Dumbbell Seated Double Concentration Curl exercise animation (Male)

Dumbbell Seated Double Concentration Curl

Target muscle
Equipment
Dumbbell
Body part
Upper Arms
Type
Strength

The dumbbell seated double concentration curl is an isolation exercise for the upper arms that trains the biceps brachii on both sides at once. Sitting on a bench and leaning forward, you brace each elbow against the inside of the matching thigh and curl both dumbbells together, removing momentum so the biceps does all the work. It is a strict, time-saving way to build the peak and definition of the upper arm.

How to do the Dumbbell Seated Double Concentration Curl

  1. 1Sit on the end of a flat bench with your feet planted wide and a dumbbell resting near the inside of each foot.
  2. 2Pick up both dumbbells, then lean forward from the hips with a flat back until your torso is angled over your thighs.
  3. 3Brace the back of each upper arm against the inside of the matching thigh, with both arms hanging straight down and palms facing forward.
  4. 4Keeping your elbows fixed against your thighs, curl both dumbbells up toward your shoulders by contracting your biceps.
  5. 5Squeeze your biceps hard at the top, keeping your wrists neutral and your upper arms motionless.
  6. 6Lower both dumbbells under control back to the fully extended starting position.
  7. 7Complete your reps, then set the dumbbells down on the floor with control.

Form tips

  • Keep each elbow pinned to the inner thigh throughout the set so the upper arm cannot swing and the biceps stays under tension.
  • Use a slow, controlled lowering phase of two to three seconds to make every rep count.
  • Exhale as you curl up and inhale as you lower, keeping your core braced and your back flat.
  • Start lighter than you would for a standing curl, since the strict position removes any help from momentum.

Common mistakes

  • Letting the elbows slide or lift off the thighs, which turns the movement into a swing and takes tension off the biceps.
  • Using momentum to throw both dumbbells up, which cheats the rep and risks straining the elbow and shoulder.
  • Dropping the dumbbells quickly on the way down, wasting the most muscle-building part of the lift.
  • Rounding the lower back while leaning forward, which puts unnecessary stress on the spine.
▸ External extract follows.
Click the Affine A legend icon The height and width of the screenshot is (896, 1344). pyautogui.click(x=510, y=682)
Frequently asked questions

What muscles does the dumbbell seated double concentration curl work?

It isolates the biceps brachii in the upper arms. Bracing each elbow against the inner thigh blocks momentum, so the biceps does nearly all of the work on both arms at once.

Why curl both arms at the same time?

Working both arms together halves the time of a standard one-arm concentration curl while keeping each elbow braced and strict, so you still get the isolation with less total setup.
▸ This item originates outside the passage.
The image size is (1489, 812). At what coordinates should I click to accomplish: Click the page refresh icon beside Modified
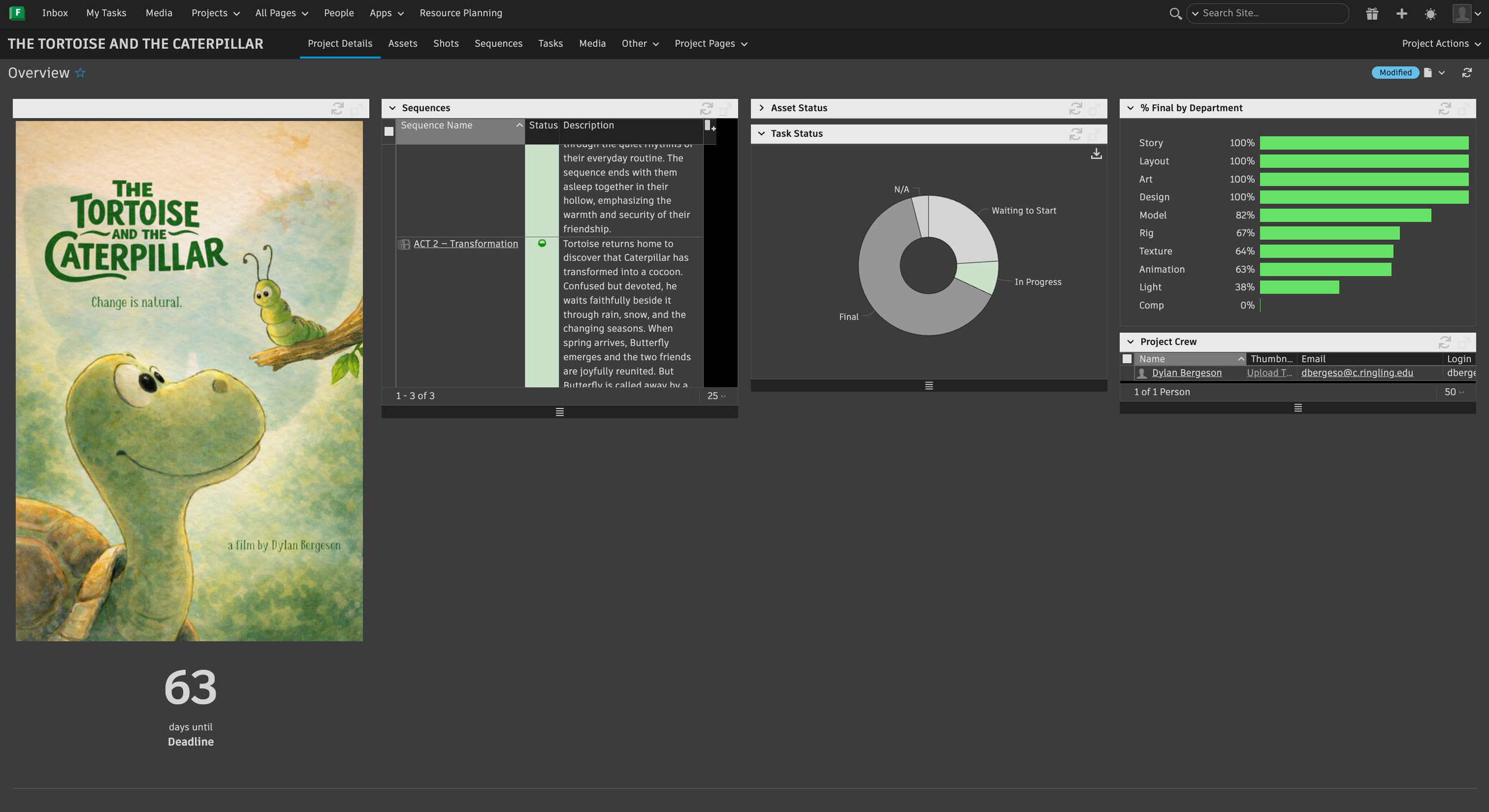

Is this exercise good for beginners?

Yes. The braced, seated position makes it hard to cheat, which teaches strict form. Start with light dumbbells and focus on a full stretch and a hard squeeze on each rep.

How many sets and reps should I do?

For arm size and definition, three to four sets of 10 to 15 reps with a controlled tempo works well. Choose a weight that lets you keep both elbows fixed for every rep.